↓↓↓

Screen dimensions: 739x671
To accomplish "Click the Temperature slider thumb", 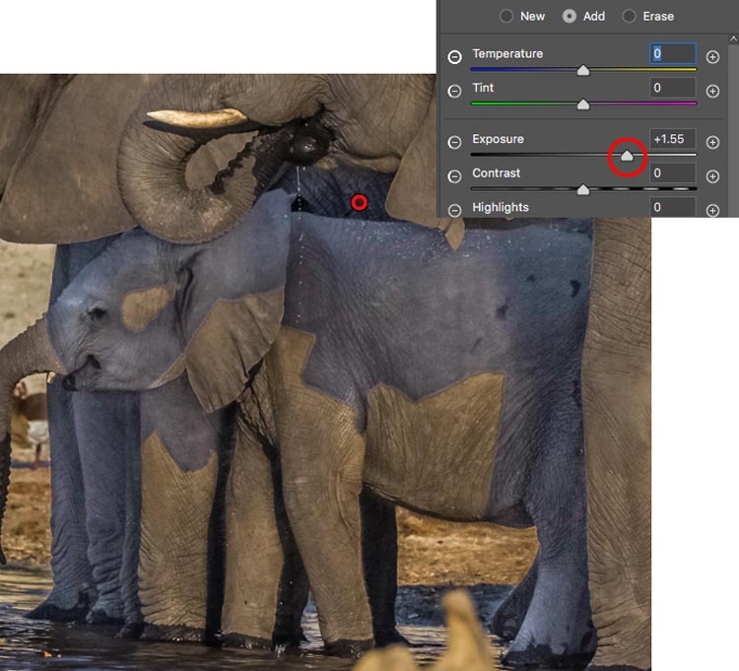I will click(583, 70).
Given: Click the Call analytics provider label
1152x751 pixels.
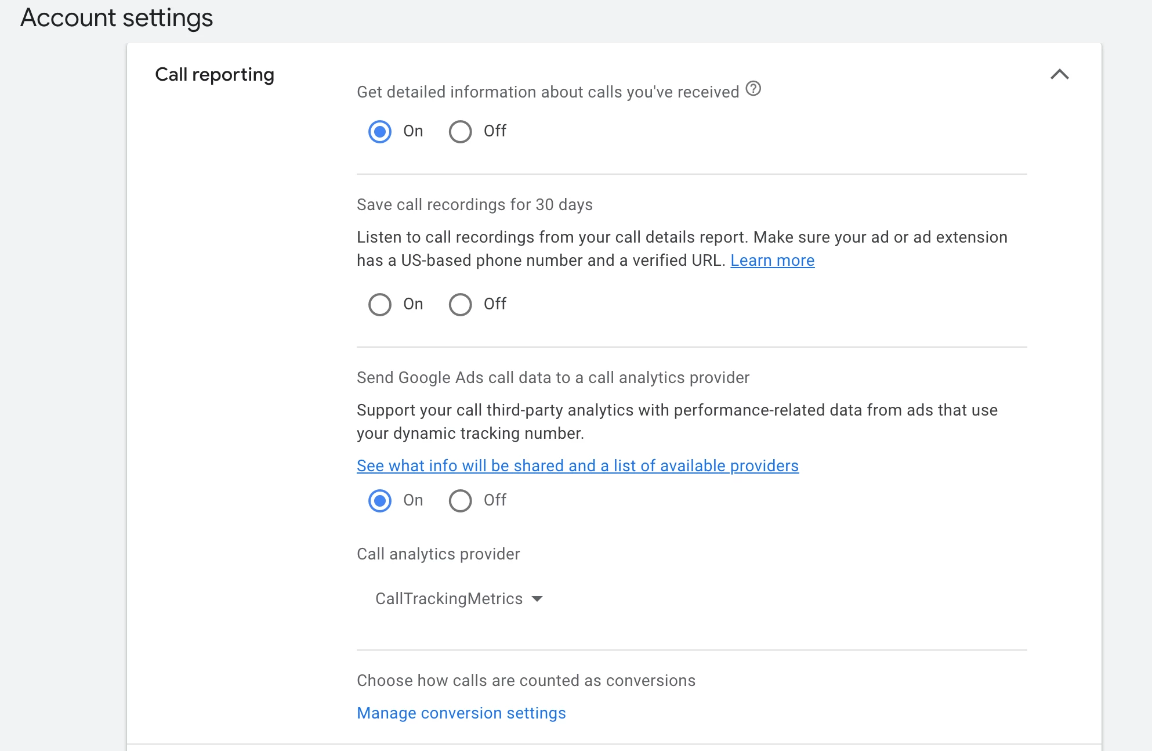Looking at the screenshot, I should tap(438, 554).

↑↑↑
↓↓↓

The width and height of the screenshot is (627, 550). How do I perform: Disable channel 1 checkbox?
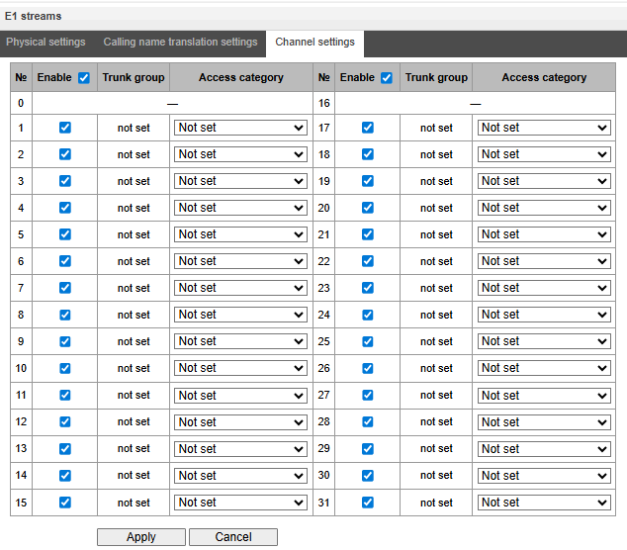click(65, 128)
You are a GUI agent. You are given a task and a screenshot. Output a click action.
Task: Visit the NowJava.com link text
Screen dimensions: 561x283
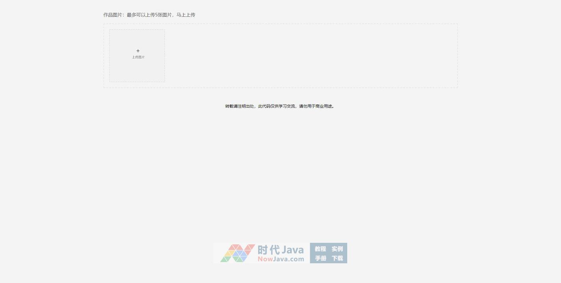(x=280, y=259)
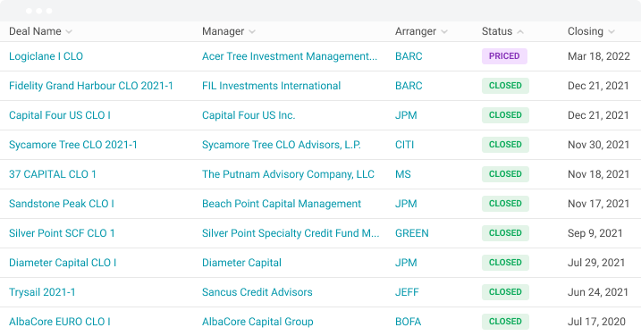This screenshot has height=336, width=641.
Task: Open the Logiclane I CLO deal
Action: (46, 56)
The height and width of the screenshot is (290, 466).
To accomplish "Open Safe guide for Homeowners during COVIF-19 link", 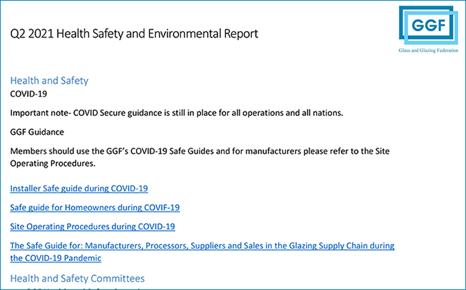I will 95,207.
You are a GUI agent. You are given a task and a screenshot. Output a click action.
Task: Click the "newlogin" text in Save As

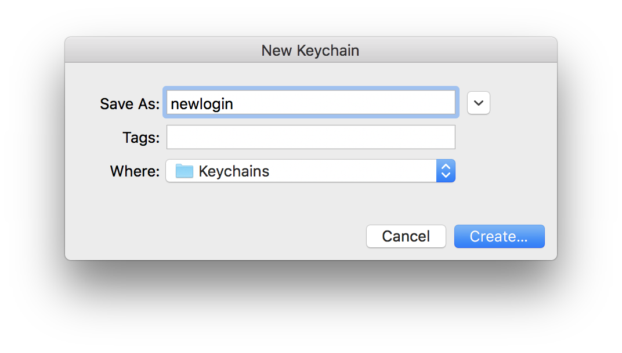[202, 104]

↑↑↑

- **Exercise objective**
Convert the data from the line with "The width and" up to and including the line with "click(65, 128)" into a two-column CSV with the columns instruction and response. Give one row per item, with the text in one quoted field and its answer in the other, replace any line breaks with spaces, and omit the pictures.

- **Expected output**
instruction,response
"The width and height of the screenshot is (627, 550). How do I perform: Disable channel 1 checkbox?","click(65, 128)"